The heifers are on kale, which they eat quicker, covering more ground.  You can see the daily paddocks where it’s rained (muddy) and where it didn’t (eaten downand not ploughed). The younger heifers are in the barn, where we need to watch out for coughs starting in the more enclosed air. We keep the straw topped up to keep their bedding dry, and as soon as we put the clean straw in, they dash round and round (no need for us to spread the straw). New fluffy bedding doesn’t stay new and fluffy long with complicated games of tag played on it. We’ve cleared out a brambly patch next to wherthe new born calves will go, to give them a little outside time. It’s amazing how the will to do it and a chunky machine create a useful space from a gap between two buildings we’ve ignored for the 50 years the building has been there. 
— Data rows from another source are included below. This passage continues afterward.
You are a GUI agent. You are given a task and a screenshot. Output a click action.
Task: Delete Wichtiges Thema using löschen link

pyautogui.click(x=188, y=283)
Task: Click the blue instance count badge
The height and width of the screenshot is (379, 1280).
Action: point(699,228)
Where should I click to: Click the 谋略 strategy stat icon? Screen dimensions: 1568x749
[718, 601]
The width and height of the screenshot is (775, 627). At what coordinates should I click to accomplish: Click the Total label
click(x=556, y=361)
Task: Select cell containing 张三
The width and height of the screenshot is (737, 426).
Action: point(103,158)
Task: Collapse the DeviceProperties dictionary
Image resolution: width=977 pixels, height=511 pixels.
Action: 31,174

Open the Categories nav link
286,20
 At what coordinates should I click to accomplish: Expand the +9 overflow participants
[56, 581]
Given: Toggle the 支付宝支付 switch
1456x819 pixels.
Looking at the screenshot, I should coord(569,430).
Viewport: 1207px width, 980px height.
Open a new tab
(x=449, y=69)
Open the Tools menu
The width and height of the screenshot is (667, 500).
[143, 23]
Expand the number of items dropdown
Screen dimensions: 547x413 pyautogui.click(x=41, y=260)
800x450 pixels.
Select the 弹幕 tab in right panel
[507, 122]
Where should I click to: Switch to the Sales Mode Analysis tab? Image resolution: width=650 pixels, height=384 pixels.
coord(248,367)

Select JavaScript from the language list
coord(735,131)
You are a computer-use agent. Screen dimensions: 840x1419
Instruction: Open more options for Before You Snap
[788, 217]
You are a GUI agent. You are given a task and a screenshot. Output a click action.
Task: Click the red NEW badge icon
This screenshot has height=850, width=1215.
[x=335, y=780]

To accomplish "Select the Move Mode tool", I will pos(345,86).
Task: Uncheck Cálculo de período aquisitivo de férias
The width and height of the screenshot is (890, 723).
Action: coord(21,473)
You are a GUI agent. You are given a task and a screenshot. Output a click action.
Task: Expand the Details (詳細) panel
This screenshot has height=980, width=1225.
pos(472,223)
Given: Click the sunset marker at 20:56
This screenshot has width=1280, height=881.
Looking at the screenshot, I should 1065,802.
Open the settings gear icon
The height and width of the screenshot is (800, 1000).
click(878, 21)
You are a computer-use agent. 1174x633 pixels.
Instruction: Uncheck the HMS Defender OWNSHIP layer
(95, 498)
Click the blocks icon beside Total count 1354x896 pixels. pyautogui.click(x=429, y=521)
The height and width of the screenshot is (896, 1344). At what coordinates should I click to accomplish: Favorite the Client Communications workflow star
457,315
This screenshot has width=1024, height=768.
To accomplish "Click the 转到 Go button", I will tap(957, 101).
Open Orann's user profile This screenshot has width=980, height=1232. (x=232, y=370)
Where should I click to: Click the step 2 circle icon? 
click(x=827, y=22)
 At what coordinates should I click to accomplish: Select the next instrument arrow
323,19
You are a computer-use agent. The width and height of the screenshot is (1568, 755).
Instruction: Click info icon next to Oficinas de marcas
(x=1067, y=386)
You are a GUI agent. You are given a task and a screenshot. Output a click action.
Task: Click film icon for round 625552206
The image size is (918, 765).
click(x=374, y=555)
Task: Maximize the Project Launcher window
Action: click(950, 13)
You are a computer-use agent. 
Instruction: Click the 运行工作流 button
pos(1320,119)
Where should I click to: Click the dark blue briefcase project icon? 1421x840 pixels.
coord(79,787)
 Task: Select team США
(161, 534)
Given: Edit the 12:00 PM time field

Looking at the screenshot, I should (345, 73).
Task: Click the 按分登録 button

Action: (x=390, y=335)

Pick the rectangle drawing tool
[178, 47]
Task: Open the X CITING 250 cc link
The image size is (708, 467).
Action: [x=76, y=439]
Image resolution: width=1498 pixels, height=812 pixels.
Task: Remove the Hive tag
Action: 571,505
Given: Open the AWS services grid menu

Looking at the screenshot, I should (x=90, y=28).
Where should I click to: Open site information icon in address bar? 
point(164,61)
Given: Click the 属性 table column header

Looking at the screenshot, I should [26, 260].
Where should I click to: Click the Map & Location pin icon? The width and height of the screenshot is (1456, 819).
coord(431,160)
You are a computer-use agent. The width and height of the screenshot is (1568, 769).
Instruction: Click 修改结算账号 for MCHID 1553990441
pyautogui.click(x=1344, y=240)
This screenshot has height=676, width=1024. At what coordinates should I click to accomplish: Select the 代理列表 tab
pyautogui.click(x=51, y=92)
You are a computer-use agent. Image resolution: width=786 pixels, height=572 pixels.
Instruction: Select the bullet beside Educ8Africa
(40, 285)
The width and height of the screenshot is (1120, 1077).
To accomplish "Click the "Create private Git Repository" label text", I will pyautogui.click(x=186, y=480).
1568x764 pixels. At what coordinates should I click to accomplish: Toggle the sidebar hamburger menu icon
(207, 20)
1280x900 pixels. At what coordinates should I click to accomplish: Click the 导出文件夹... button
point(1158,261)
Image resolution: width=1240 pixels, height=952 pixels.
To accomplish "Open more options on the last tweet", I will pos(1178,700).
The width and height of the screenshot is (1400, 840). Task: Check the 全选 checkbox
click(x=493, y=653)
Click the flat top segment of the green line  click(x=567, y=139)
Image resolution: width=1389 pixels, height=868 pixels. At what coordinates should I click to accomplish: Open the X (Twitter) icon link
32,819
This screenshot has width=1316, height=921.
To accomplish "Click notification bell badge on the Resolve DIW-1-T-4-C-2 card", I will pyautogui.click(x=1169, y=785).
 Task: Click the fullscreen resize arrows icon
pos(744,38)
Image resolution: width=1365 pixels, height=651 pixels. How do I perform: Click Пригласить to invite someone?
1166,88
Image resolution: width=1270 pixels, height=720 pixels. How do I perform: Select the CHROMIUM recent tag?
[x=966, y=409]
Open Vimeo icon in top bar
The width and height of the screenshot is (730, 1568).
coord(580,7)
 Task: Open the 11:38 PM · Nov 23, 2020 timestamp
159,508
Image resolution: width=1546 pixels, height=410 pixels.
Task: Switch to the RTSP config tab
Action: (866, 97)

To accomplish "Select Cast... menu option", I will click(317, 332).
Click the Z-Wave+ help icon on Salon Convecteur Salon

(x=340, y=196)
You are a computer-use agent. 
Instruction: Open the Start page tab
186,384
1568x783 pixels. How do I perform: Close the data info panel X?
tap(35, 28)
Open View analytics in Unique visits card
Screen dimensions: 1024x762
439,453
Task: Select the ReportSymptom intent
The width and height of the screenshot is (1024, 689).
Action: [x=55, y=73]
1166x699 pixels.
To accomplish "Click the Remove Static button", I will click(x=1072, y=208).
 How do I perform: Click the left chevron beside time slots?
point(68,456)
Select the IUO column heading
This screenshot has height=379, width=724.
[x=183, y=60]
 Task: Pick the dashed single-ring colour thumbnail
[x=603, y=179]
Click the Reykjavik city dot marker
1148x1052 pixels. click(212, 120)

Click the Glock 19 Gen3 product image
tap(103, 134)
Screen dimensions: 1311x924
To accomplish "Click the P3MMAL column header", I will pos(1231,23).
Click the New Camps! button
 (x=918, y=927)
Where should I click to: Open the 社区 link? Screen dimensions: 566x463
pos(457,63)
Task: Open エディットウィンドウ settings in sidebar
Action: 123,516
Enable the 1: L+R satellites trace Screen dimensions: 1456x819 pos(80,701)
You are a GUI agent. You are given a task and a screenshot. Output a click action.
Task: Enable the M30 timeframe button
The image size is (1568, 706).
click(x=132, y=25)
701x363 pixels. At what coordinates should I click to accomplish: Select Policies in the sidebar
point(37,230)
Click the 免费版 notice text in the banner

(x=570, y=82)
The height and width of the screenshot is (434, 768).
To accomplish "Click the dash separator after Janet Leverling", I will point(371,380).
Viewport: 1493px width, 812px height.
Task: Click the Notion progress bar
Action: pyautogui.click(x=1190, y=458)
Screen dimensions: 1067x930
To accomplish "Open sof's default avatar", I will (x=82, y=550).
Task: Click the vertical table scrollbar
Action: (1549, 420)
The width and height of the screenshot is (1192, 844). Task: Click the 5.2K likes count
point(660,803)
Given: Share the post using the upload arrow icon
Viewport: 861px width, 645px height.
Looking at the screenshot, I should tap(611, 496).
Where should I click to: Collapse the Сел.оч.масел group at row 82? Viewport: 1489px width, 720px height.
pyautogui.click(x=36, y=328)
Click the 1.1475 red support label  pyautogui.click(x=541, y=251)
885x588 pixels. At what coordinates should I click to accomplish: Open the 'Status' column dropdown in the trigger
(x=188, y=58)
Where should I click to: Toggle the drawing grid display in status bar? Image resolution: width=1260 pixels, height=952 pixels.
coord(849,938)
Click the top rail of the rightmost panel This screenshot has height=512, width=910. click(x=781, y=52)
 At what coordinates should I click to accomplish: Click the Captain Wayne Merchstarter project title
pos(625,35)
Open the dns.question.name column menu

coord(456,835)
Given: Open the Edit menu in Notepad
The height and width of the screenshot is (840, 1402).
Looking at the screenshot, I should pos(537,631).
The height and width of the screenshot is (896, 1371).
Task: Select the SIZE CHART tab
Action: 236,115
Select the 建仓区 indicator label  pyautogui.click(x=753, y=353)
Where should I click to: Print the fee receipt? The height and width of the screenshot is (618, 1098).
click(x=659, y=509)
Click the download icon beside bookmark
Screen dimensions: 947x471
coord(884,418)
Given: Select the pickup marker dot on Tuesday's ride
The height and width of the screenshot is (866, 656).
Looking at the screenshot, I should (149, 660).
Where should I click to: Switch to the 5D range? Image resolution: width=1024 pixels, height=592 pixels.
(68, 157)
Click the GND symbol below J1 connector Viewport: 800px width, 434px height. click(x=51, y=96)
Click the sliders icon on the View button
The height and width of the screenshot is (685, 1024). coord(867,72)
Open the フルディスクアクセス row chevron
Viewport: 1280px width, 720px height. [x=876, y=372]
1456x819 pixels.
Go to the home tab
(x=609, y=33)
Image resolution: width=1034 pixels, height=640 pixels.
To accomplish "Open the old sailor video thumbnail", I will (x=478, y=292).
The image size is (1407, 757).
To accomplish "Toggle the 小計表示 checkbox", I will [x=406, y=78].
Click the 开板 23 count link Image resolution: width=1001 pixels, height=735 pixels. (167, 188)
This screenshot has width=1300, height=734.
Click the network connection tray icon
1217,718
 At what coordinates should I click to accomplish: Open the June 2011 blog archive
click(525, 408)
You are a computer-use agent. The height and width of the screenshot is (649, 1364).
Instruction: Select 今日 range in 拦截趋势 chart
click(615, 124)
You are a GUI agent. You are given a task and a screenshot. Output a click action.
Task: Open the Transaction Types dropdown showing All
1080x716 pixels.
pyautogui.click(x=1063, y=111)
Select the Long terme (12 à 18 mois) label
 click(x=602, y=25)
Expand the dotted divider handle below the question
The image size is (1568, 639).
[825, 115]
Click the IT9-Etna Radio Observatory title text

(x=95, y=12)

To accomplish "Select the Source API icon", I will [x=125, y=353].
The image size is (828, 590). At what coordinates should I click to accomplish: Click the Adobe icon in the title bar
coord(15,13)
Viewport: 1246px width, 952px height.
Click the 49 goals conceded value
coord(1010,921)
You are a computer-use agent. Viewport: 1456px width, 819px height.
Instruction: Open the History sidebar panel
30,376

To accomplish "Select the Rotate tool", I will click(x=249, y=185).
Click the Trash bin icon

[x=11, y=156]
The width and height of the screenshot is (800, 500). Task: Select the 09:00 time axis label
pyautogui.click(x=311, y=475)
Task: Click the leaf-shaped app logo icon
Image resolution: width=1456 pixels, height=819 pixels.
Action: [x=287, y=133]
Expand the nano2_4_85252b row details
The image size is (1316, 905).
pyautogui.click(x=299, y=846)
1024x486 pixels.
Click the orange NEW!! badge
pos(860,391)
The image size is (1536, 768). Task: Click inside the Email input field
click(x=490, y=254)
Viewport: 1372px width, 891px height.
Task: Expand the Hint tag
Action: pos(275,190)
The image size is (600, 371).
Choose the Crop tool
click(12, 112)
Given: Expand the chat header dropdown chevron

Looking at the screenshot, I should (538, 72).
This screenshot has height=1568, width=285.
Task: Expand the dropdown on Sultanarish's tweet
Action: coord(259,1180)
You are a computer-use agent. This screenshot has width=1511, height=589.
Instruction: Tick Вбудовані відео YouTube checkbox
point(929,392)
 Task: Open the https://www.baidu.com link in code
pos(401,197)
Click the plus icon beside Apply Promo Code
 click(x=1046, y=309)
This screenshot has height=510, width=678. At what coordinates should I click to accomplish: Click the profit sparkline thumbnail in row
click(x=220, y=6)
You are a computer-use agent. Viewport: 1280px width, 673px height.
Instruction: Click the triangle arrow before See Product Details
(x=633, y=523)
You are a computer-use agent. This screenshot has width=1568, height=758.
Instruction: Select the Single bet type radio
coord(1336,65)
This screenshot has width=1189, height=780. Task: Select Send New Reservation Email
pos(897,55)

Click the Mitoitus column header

The autumn cows are settled into the steady business of milking. They are now almost all in calf. There’s a quiet air about the cubicle house, a hush of cows gently ruminating, moving slowly to their feed that is laid out for them, or just hanging out with friends. It’s a cow world, where a person coming in is observed with mild interest, and for the most part ignored, if you are quiet. 

CHEESE DAIRY

Their milk is coming into the cheese dairy to make cheese, to top up the stock so many people bought over Christmas, and to make sure we have enough cheese for this time next year.  

 RECIPE

I have the privilege of having my mother at home in her last days, sad and warm, intimate and heart-filled with family all at the same time. One of the joys is meeting remarkable and unsung carers, some of whom live, cook and eat with us. That gives some wonderful new food experiences. I realise one of my favourite foods, the herrings cured in a barrel that I’d only found in Amsterdam, are freely available wherever people from the Baltic are. I’ve made a Lithuanian cheese with cheese starter and boiling milk. And I’ve had a wonderful risotto made with our cheese by Brigitta Dusetti. I’d had risotto as something you had to keep stirring for ages, and this is takes not much longer than it takes for the rice to cook. 

Ingredients

  1. 2 tbsp olive oil 
  2. 1 small onion, coarsely chopped 
  3. 2 cloves garlic, finely chopped 
  4. 250g chestnut mushrooms, coarsely chopped 
  5. Salt and pepper 
  6. 300g risotto rice 
  7. 200ml white wine (optional and delicious) 
  8. 250ml stock (or 450ml if not using wine) 
  9. 25g Quicke's Cow's Whey Butter
  10. Quicke's Mature Cheddar, grated 

Method 

  1. Heat olive oil in a saucepan.   
  2. Saute onion and garlic until soft. 
  3. Add salt, pepper and mushrooms. Cook for about 8 minutes, until mushrooms have softened. 
  4. Add the rice and cook for one minute. 
  5. Add wine and cook on medium heat until liquid is absorbed. 
  6. Add stock and continue cooking  (add more boiling water if required) until rice is 'al dente'. 
  7. Remove from heat. 
  8. Stir in butter and mature cheddar.